If you are looking for the general theory behind Ramanujan's 6-10-8 Identity, the theorems flow from the properties of equal sums of like powers. The 6-10-8 needed only one condition, namely $ad=bc$. Going higher, you now need two. Presumably going even higher would need more. Also, there is a constraint $\,\small \sum x_i =\sum y_i= 0$. Without this constraint, then more generally,

III. Define $F_n = x_1^n+x_2^n+x_3^n-(y_1^n+y_2^n+y_3^n),\;$ and $m = (\sum x_i^4)/(\sum x_i^2)^2$.

Theorem 4: If $F_2 = F_4 = 0$, then,

$$32F_6F_{10} = 15(m+1)F_8^2$$

(Note: Ramanujan's simply was the case $m=1/2$.)

IV. Define $F_n = x_1^n+x_2^n+x_3^n+x_4^n-(y_1^n+y_2^n+y_3^n+y_4^n),\;$ and $m = (\sum x_i^4)/(\sum x_i^2)^2$.

Theorem 5: If $F_2 = F_4 = F_6 = 0$, then,

$$25F_8F_{12} = 12(m+1)F_{10}^2$$

and so on for similar identities with more terms and multi-grade higher powers, ad infinitum.

V. Conclusion: Thus, was the 6-10-8 Identity an isolated result? No, it is a special case (and a particularly beautiful one at that) of a more general phenomenon. And how did Ramanujan find it? Like most of his discoveries, he plucked it out of thin air, I suppose.

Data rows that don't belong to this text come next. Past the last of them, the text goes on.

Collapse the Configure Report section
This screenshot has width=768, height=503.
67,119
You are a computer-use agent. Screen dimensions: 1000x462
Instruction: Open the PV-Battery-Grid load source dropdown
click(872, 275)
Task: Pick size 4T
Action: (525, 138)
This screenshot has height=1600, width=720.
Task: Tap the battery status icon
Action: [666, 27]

P.S. Humor aside, what I read was that, as he found paper expensive, he would scribble on a small slateboard with chalk. After he was satisfied with a result, he would write it down on his notebook, and erase the intermediate steps that was on the slateboard. (Sigh.)

Also, since he spent most of his waking hours thinking about mathematics, I think it was only natural it spilled over into his dream state. (A similar thing happened with the chemist Kekule and the discovery of the benzene ring.)

P.P.S. Results for multi-grades can be found in Table 2 of this MO answer.